A metric is called positive definite if g_p(v, v) > 0 for all nonzero v ∈ T_pM; in this case the manifold is a Riemannian manifold manifold. If the metric is non-degenerate but has one or more negative directions, the manifold is a pseudo-Riemannian manifold manifold, which includes the familiar Lorentzian metrics used in General relativity.
Coordinate representations and structures
The metric encodes geometric data through its components g_{ij}(x). The coordinate expression provides a practical handle for calculations, but the geometric content is coordinate-free. For a tangent vector v ∈ T_pM with components v^i in a coordinate basis ∂/∂x^i, the squared norm is g_p(v, v) = ∑{i,j} g{ij}(p) v^i v^j.
Two important constructions associated with a metric are: - The Levi-Civita connection ∇, the unique torsion-free connection that is compatible with the metric (i.e., ∇g = 0). It defines parallel transport and geodesics. - The curvature, captured by operators such as the Riemann curvature tensor, which measures how much the manifold deviates from flat space.
In many situations, the metric is induced by an embedding or by a coordinate chart, yielding special forms such as the induced metric on a submanifold, g = i^*⟨·,·⟩, or the flat metric on ℝ^n, where g_{ij} = δ_{ij} in standard coordinates.
Key properties
- Symmetry: g_p(u, v) = g_p(v, u) for all u, v ∈ T_pM.
- Non-degeneracy: if g_p(u, ·) = 0 as a linear functional, then u = 0; this ensures the existence of an inverse metric g^{ij}.
- Smoothness: the map p ↦ g_p varies smoothly with p.
- Signature: the number of positive and negative eigenvalues of g_p is constant on connected M and defines the type of metric (Riemannian, Lorentzian, etc.).
- Line element and distances: ds^2 = g_{ij} dx^i dx^j defines infinitesimal distances; integrating along curves yields the length of a curve, and the infimum of such lengths defines a distance function for spaces where it is well-defined.
Examples and standard cases
- Euclidean space: on ℝ^n with coordinates x^i, the standard metric has g_{ij} = δ_{ij}, giving ds^2 = ∑ (dx^i)^2 and the usual Euclidean geometry.
- Minkowski spacetime: in inertial coordinates, the metric has components η_{μν} = diag(-1, 1, 1, 1), yielding ds^2 = -dt^2 + dx^2 + dy^2 + dz^2 and a Lorentzian signature that underpins special relativity.
- Induced metrics: a surface embedded in a higher-dimensional space inherits a metric from the ambient space, enabling intrinsic geometry to be studied without reference to the embedding.
Applications
- Geometry and analysis: the metric defines lengths, angles, volumes, and the distance between points; it also determines the volume form and plays a central role in the study of geodesics and minimal surfaces.

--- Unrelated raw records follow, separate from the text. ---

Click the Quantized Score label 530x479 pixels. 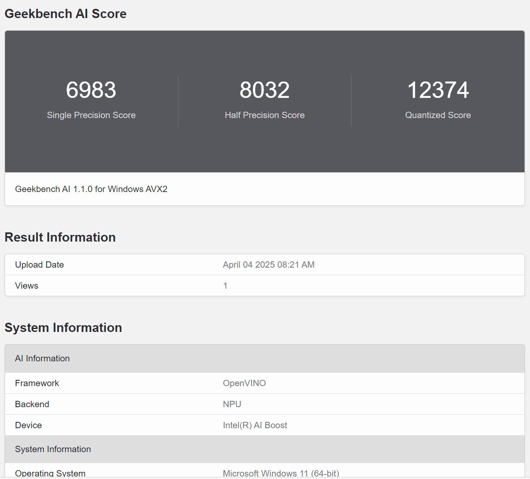438,115
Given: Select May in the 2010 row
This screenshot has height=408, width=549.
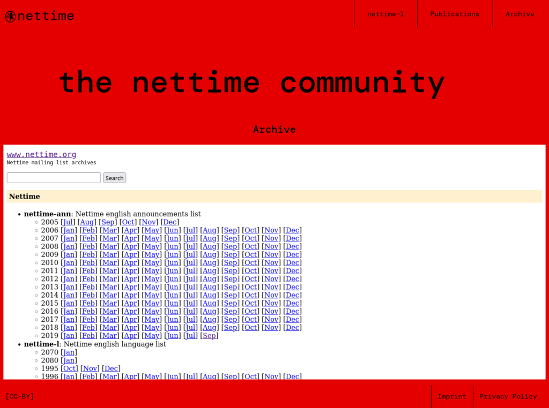Looking at the screenshot, I should (x=152, y=262).
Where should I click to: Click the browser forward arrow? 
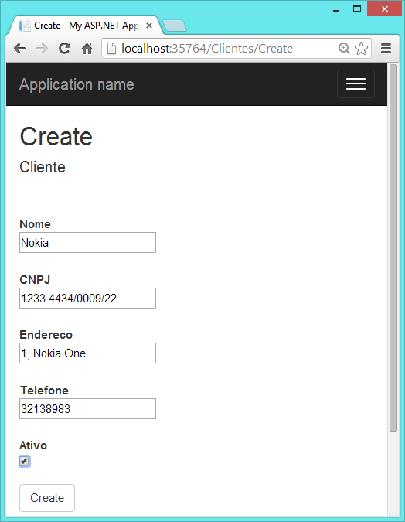point(42,49)

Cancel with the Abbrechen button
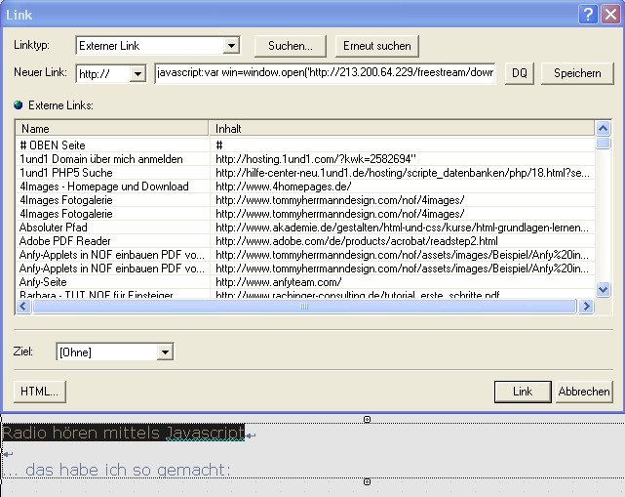click(x=584, y=392)
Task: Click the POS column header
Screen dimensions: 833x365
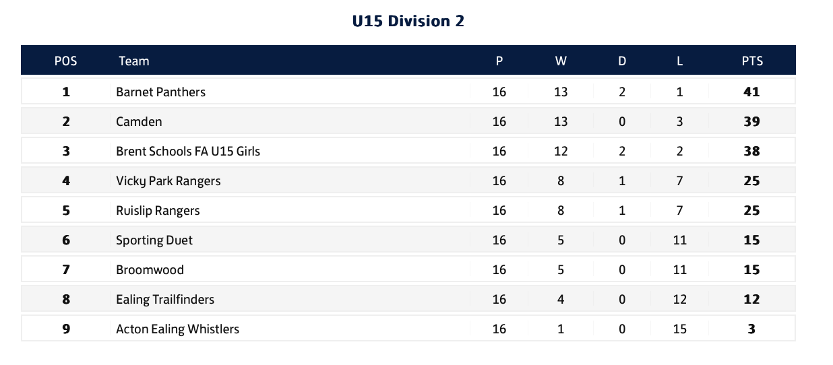Action: (x=65, y=61)
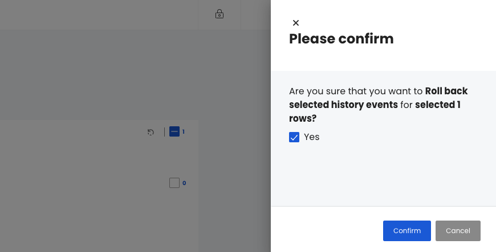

- Physics: in general relativity, the metric tensor g encodes the gravitational field and the spacetime geometry; the Einstein field equations relate g and its derivatives to the distribution of matter and energy.

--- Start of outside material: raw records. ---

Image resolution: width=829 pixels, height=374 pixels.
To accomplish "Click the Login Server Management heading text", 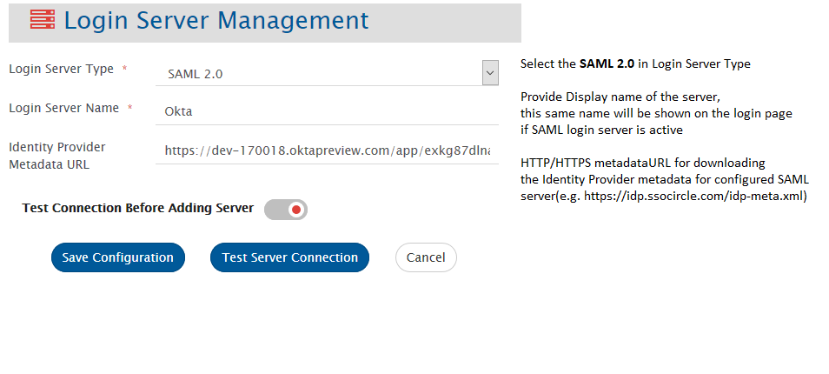I will pyautogui.click(x=216, y=21).
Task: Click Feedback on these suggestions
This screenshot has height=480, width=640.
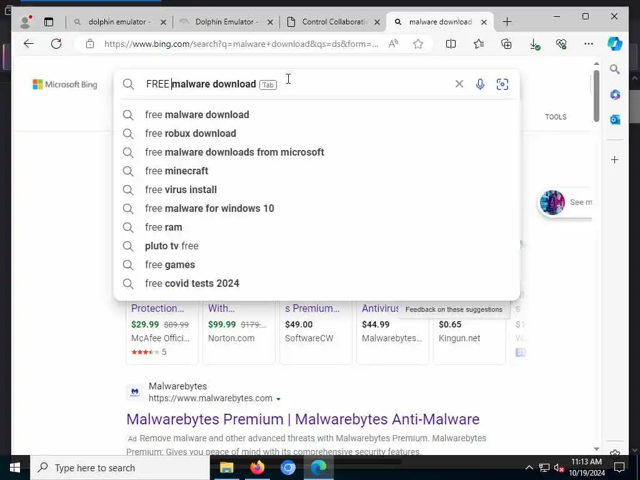Action: click(454, 309)
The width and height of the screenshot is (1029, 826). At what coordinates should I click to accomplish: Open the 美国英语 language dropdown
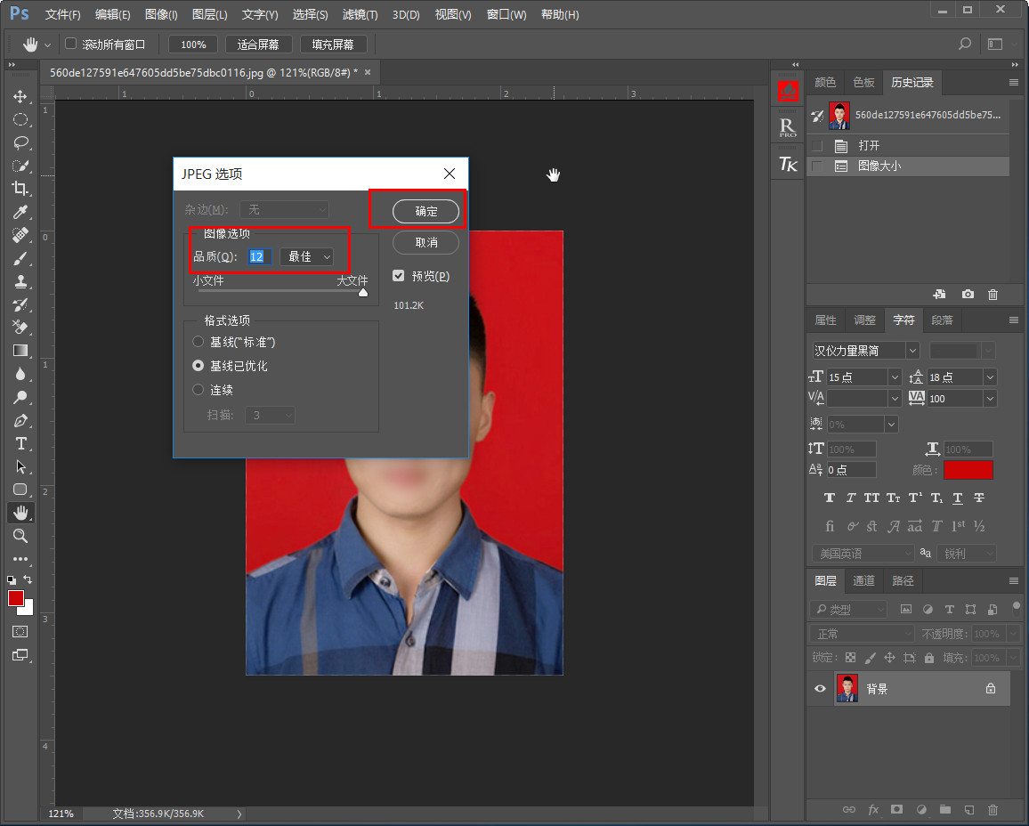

- Cosmology and field theory: different choices of metric (and their dynamics) model the evolution of the universe and the behavior of physical fields on curved backgrounds.
Historical notes
The concept of a metric generalizing the dot product emerged from the broader development of differential geometry in the 19th and early 20th centuries. Gauss studied intrinsic geometry of surfaces, while Riemann introduced manifolds and the idea that one could have a variable, position-dependent inner product. The modern formalism of a metric tensor as a covariant 2-tensor on a manifold crystallized in the work of Cartan and Levi-Civita, among others, and remains a central organizing principle in both mathematics and physics.